[Source data]
------
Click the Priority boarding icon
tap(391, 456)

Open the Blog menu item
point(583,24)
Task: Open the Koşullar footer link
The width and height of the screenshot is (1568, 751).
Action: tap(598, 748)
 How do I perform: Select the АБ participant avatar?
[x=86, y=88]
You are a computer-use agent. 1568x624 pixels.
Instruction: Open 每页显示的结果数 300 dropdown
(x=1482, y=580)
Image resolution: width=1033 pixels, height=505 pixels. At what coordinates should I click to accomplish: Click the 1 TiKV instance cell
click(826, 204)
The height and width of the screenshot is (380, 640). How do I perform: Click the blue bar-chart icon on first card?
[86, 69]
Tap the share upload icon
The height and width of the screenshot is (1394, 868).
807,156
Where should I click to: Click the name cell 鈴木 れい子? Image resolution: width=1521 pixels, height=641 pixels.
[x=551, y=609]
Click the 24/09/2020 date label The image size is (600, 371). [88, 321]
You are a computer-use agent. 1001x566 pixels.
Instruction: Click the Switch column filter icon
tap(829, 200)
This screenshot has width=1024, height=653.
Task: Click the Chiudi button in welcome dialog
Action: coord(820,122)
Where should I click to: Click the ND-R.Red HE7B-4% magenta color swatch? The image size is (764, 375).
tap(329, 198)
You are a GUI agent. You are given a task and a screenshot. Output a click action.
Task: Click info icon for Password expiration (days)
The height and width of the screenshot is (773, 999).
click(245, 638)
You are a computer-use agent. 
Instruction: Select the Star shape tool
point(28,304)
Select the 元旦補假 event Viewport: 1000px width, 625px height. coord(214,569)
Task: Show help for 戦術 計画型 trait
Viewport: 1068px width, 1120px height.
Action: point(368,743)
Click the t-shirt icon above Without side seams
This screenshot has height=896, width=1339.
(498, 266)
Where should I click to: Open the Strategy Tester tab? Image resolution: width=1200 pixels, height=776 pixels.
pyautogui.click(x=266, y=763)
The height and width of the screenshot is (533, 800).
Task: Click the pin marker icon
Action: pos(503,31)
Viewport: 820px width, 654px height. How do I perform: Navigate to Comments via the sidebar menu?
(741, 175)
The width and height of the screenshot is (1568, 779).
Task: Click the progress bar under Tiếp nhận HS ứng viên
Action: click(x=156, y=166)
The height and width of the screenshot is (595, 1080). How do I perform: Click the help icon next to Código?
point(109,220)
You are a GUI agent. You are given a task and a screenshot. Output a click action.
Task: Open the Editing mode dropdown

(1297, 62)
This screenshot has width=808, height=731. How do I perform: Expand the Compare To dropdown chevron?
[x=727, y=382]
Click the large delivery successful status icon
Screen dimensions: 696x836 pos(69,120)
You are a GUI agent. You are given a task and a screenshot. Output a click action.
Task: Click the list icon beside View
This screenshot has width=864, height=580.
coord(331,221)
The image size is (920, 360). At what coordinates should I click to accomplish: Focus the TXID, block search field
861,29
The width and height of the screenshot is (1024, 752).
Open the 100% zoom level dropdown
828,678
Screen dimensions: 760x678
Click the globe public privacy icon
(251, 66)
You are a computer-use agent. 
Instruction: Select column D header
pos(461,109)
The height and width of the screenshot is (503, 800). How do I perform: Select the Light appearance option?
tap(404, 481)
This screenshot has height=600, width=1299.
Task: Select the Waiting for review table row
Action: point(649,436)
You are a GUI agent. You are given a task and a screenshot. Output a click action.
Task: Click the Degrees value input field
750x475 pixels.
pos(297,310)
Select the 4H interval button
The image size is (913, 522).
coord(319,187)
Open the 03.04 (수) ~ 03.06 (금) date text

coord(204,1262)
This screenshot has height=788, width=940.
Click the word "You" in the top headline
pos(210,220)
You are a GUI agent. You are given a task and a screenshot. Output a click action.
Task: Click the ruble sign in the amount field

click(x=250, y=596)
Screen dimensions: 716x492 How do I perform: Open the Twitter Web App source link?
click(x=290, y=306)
------
* _Task to carry out_: Could you copy every record above exactly as it appears?

* _Task output_:
Click the Priority boarding icon
tap(391, 456)

Open the Blog menu item
point(583,24)
Task: Open the Koşullar footer link
The width and height of the screenshot is (1568, 751).
Action: tap(598, 748)
 How do I perform: Select the АБ participant avatar?
[x=86, y=88]
You are a computer-use agent. 1568x624 pixels.
Instruction: Open 每页显示的结果数 300 dropdown
(x=1482, y=580)
Image resolution: width=1033 pixels, height=505 pixels. At what coordinates should I click to accomplish: Click the 1 TiKV instance cell
click(826, 204)
The height and width of the screenshot is (380, 640). How do I perform: Click the blue bar-chart icon on first card?
[86, 69]
Tap the share upload icon
The height and width of the screenshot is (1394, 868).
807,156
Where should I click to: Click the name cell 鈴木 れい子? Image resolution: width=1521 pixels, height=641 pixels.
[x=551, y=609]
Click the 24/09/2020 date label The image size is (600, 371). [88, 321]
You are a computer-use agent. 1001x566 pixels.
Instruction: Click the Switch column filter icon
tap(829, 200)
This screenshot has width=1024, height=653.
Task: Click the Chiudi button in welcome dialog
Action: coord(820,122)
Where should I click to: Click the ND-R.Red HE7B-4% magenta color swatch? The image size is (764, 375).
tap(329, 198)
You are a GUI agent. You are given a task and a screenshot. Output a click action.
Task: Click info icon for Password expiration (days)
The height and width of the screenshot is (773, 999).
click(245, 638)
You are a computer-use agent. 
Instruction: Select the Star shape tool
point(28,304)
Select the 元旦補假 event Viewport: 1000px width, 625px height. coord(214,569)
Task: Show help for 戦術 計画型 trait
Viewport: 1068px width, 1120px height.
Action: point(368,743)
Click the t-shirt icon above Without side seams
This screenshot has height=896, width=1339.
(498, 266)
Where should I click to: Open the Strategy Tester tab? Image resolution: width=1200 pixels, height=776 pixels.
pyautogui.click(x=266, y=763)
The height and width of the screenshot is (533, 800).
Task: Click the pin marker icon
Action: pos(503,31)
Viewport: 820px width, 654px height. How do I perform: Navigate to Comments via the sidebar menu?
(741, 175)
The width and height of the screenshot is (1568, 779).
Task: Click the progress bar under Tiếp nhận HS ứng viên
Action: click(x=156, y=166)
The height and width of the screenshot is (595, 1080). How do I perform: Click the help icon next to Código?
point(109,220)
You are a GUI agent. You are given a task and a screenshot. Output a click action.
Task: Open the Editing mode dropdown

(1297, 62)
This screenshot has width=808, height=731. How do I perform: Expand the Compare To dropdown chevron?
[x=727, y=382]
Click the large delivery successful status icon
Screen dimensions: 696x836 pos(69,120)
You are a GUI agent. You are given a task and a screenshot. Output a click action.
Task: Click the list icon beside View
This screenshot has width=864, height=580.
coord(331,221)
The image size is (920, 360). At what coordinates should I click to accomplish: Focus the TXID, block search field
861,29
The width and height of the screenshot is (1024, 752).
Open the 100% zoom level dropdown
828,678
Screen dimensions: 760x678
Click the globe public privacy icon
(251, 66)
You are a computer-use agent. 
Instruction: Select column D header
pos(461,109)
The height and width of the screenshot is (503, 800). How do I perform: Select the Light appearance option?
tap(404, 481)
This screenshot has height=600, width=1299.
Task: Select the Waiting for review table row
Action: point(649,436)
You are a GUI agent. You are given a task and a screenshot. Output a click action.
Task: Click the Degrees value input field
750x475 pixels.
pos(297,310)
Select the 4H interval button
The image size is (913, 522).
coord(319,187)
Open the 03.04 (수) ~ 03.06 (금) date text

coord(204,1262)
This screenshot has height=788, width=940.
Click the word "You" in the top headline
pos(210,220)
You are a GUI agent. You are given a task and a screenshot. Output a click action.
Task: Click the ruble sign in the amount field

click(x=250, y=596)
Screen dimensions: 716x492 How do I perform: Open the Twitter Web App source link?
click(x=290, y=306)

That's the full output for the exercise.